News Finanza Indici e quotazioni Wall Street in pausa post rally, la Fed di Bullard non aiuta. Ma S&P 500 e DJ verso settimana migliore da fine 2020

Wall Street in pausa post rally, la Fed di Bullard non aiuta. Ma S&P 500 e DJ verso settimana migliore da fine 2020

Wall Street si prende una pausa dal rally che ha portato i suoi principali indici azionari a concludere la settimana migliore in più di un anno e mezzo. Nella giornata di ieri, la borsa Usa ha chiuso positiva, con lo S&P 500 balzato dell’1,23% a 4.411,67; il Dow Jones Industrial Average in rialzo di 417,66 punti, o +1,23% a 34.480,76, il Nasdaq Composite avanzato dell’1,33% a 13.614,78. Oggi, alle 15 circa ora italiana, il Dow Jones scende di 117,22 punti (-0,34%) a 34.363 punti; lo S&P 500 arretra delo 0,22% a 4.401 punti circa, mentre il Nasdaq oscilla attorno alla parità, attorno a 13.614 punti.

Il dietrofront di oggi si spiega con le dichiarazioni di James Bullard, presidente della Fed di St. Louis, secondo cui la Federal Reserve dovrebbe alzare i tassi sui fed funds 12 volte, quest’anno, per mostrare agli americani di aver preso sul serio la minaccia dell’inflazione.

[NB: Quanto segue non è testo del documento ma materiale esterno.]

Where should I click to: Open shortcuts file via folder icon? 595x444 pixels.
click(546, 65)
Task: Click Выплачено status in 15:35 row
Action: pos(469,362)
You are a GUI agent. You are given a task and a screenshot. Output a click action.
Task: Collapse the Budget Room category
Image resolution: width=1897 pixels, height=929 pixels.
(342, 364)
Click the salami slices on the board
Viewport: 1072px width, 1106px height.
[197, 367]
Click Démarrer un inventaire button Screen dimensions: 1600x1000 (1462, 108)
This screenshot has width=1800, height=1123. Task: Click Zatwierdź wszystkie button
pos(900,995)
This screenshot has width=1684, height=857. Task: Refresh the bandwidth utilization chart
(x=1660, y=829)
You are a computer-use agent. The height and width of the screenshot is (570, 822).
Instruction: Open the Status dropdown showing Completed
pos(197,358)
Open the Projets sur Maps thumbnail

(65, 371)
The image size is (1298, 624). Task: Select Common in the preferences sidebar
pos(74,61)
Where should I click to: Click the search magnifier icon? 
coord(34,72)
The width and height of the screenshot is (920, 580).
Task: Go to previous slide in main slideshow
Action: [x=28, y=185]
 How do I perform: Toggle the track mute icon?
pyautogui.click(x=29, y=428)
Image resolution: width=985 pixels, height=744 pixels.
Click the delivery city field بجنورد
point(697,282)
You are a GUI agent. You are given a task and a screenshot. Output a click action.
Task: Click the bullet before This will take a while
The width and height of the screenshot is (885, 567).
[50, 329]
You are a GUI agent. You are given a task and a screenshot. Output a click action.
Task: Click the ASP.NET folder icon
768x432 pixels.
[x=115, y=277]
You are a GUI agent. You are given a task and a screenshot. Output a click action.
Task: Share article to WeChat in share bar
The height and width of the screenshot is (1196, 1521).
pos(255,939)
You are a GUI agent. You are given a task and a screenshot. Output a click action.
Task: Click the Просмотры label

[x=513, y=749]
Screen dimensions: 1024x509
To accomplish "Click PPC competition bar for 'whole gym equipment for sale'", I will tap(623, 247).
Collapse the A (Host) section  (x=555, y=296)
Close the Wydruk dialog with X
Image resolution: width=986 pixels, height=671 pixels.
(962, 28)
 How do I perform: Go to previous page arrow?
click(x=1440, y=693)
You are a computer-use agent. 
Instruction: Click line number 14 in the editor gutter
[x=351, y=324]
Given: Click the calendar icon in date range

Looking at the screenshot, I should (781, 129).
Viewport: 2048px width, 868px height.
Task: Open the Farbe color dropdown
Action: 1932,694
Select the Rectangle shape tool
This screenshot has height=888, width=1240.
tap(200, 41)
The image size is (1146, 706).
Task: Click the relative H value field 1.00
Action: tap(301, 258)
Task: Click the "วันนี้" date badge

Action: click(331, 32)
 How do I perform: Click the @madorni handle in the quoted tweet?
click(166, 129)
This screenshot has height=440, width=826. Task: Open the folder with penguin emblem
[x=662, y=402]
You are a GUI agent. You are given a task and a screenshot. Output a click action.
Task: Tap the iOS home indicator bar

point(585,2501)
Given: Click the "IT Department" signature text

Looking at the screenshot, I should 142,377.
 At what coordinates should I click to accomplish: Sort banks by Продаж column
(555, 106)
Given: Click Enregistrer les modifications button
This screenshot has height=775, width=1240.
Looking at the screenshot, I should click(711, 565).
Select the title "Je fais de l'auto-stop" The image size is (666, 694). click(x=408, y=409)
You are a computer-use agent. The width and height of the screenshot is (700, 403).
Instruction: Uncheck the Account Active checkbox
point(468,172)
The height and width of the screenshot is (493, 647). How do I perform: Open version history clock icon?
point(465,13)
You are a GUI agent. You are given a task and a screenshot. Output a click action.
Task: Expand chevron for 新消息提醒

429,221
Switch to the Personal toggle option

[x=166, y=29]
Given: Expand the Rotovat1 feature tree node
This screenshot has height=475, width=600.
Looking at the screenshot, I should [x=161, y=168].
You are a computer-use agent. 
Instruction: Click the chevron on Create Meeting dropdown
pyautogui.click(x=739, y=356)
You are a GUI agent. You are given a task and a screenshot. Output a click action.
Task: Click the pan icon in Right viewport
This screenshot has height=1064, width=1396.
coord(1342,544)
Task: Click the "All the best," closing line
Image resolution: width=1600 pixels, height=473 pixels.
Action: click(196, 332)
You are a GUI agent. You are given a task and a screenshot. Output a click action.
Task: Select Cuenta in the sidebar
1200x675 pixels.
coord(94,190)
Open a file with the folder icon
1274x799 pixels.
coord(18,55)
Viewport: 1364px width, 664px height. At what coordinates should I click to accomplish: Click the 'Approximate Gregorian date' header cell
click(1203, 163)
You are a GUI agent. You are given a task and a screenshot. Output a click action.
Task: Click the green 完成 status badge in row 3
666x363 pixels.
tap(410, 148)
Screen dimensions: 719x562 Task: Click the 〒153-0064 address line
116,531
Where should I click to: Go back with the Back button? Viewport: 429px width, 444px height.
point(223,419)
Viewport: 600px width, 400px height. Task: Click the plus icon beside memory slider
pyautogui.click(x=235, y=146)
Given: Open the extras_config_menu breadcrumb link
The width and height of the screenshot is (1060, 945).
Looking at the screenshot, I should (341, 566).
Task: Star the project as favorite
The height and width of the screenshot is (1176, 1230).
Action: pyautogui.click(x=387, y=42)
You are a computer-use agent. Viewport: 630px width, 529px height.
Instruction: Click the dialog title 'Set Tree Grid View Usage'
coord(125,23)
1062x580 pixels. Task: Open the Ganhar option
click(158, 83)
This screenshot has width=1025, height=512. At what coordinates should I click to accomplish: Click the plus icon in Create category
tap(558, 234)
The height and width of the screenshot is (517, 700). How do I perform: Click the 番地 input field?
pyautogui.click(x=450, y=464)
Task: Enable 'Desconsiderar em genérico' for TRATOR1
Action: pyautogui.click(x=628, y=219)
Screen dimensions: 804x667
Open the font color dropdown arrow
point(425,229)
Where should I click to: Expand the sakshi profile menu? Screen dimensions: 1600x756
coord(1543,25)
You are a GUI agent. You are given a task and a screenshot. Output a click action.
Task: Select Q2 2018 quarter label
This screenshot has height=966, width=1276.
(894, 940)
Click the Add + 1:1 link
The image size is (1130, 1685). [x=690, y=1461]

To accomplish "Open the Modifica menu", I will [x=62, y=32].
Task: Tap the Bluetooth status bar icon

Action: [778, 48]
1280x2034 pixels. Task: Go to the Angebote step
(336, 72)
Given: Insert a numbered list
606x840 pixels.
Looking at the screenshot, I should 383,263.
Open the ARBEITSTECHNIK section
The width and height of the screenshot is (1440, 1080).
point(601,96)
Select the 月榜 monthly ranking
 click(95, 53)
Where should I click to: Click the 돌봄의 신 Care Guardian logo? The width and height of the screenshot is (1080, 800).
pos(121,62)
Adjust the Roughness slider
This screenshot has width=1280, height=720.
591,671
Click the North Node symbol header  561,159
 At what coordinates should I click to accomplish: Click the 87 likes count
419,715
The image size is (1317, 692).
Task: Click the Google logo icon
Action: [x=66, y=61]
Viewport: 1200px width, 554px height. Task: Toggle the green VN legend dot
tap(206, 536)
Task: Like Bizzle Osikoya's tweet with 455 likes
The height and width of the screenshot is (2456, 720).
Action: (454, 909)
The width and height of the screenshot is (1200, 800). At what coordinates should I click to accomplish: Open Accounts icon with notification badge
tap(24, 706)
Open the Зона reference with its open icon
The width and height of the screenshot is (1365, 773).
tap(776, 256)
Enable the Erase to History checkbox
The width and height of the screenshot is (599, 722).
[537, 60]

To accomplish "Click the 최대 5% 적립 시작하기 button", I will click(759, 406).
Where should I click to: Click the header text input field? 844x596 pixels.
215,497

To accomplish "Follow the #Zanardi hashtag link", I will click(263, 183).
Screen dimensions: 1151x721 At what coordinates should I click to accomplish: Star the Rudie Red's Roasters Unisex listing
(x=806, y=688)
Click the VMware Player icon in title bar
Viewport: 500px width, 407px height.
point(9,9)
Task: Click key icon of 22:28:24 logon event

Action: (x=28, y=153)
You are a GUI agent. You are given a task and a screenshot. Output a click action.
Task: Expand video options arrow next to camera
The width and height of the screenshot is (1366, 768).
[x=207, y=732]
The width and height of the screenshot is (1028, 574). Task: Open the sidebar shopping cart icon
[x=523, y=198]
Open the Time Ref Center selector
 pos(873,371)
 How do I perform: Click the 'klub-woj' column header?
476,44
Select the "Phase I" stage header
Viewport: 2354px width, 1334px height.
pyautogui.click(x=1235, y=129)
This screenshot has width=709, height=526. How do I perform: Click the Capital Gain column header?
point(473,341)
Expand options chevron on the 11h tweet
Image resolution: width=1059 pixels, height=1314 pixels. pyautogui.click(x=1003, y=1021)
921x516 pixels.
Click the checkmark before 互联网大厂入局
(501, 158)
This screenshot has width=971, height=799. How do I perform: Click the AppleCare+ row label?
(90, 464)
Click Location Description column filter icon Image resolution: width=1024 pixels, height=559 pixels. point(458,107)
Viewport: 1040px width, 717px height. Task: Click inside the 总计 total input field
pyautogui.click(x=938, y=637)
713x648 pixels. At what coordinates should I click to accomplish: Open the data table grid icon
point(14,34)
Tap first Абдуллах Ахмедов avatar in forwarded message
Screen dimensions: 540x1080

Secondo Bullard, i tassi dovrebbero salire al di sopra del 3%.

La Fed ha alzato i tassi sui fed funds per la prima volta dal 2018 l’altro ieri mercoledì 16 marzo, al nuovo range compreso tra lo 0,25% e lo 0,50%, mentre la BoE ha annunciato la terza stretta monetaria consecutiva, portando i tassi UK allo 0,75%, nella giornata di ieri.

Tuttavia, i critici della Fed ritengono che Powell & Co si siano mossi tardi nel combattere l’inflazione e che il rialzo appena annunciato sia talmente contenuto da confermare i tassi a un livello che rimane comunque accomodante.

Bullard ha ricordato che la Fed ha già alzato i tassi in modo aggressivo in passato e ha riportato come esempio le strette degli anni 1994-1995, quando l’economia Usa si surriscaldò e l’inflazione iniziò ad aumentare.

“I risultati furono eccellenti – ha detto il presidente della Fed di St. Louis – La Commissione centrò il target di inflazione del 2%, in media, e l’economia americana attraversò una fase di crescita boom nella seconda metà degli anni ’90. Io credo che la commissione dovrebbe cercare di raggiungere un risultato simile nel contesto attuale”.

Ieri lo S&P 500 è salito per la terza sessione consecutiva, guadagnando il 4,2% su base settimanale e confermando così la migliore settimana dal novembre del 2020; il Dow Jones è salito del 4,5%, anche in questo caso chiudendo la settimana migliore dal novembre del 2020, mentre il Nasdaq è balzato su base settimanale del 5,4%, e si appresta a concludere la settimana migliore dal febbraio del 2021.

Attesa per il colloquio in calendario oggi tra il presidente americano Joe Biden e il presidente cinese Xi Jinping: i due leader, stando a quanto reso noto dalla Casa Bianca, discuteranno in particolare dell’invasione dell’Ucraina da parte della Russia di Vladimir Putin e della competitività tra Stati Uniti e Cina.

Oggi la Bank of Japan – banca centrale del Giappone guidata da Haruhiko Kuroda – ha annunciato di aver confermato il target dei tassi di interesse di breve termine al -0,1%, e il target dei tassi dei titoli di stato a 10 anni attorno allo zero.

L’atteggiamento dovish dell’istituzione contrasta con quelli della Federal Reserve e della Bank of England.